Decided to get into William Blake; I’ve only read small bits of his bibliography, so I took the plunge with a huge book that contains basically all of his poetry. There’s plenty to talk about, so I’ll be reviewing his books as originally published rather than trying to squeeze everything into a single long review of the collection. This is the first of his illuminated manuscripts in which he used etching to create images that incorporated the text into them; you’ll see a small example in the title page posted above. Most of the images are much more complex however. Anyway, this leads to essentially each page containing one sentence or so since the illustrations take up so much room. So, what was originally book length turns out to only be a couple of pages of text when it’s just printed without the illustrations. I looked up the illustrations later online and they definitely added a lot to the text, though the text has its own interesting ideas. The book is split into two sections. In the first, Blake sets out the argument for a purely rationalist, empirical view of existence; in the second, Blake lays out his argument against this view and argues for a spiritual component to life.
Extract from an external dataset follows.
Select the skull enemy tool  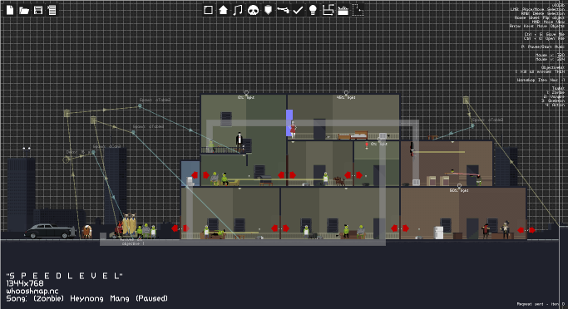[253, 10]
Blake was obviously an extremely spiritual person, but he refrains from mocking the empirical view. To the degree, in fact, that some scholars have struggled to decide which perspective Blake is actually arguing for here; anyone familiar with his other writings will see that it’s obviously that he’s arguing for the side of the spiritual and transcendent. Anyway, this one is very short on text, but it makes its points, even without the illustration element. 3 stars.
tl;dr – religious tract becomes very brief without the illustrations included, but it lays out a case for spirituality in place of rationalism with passion. 3 stars.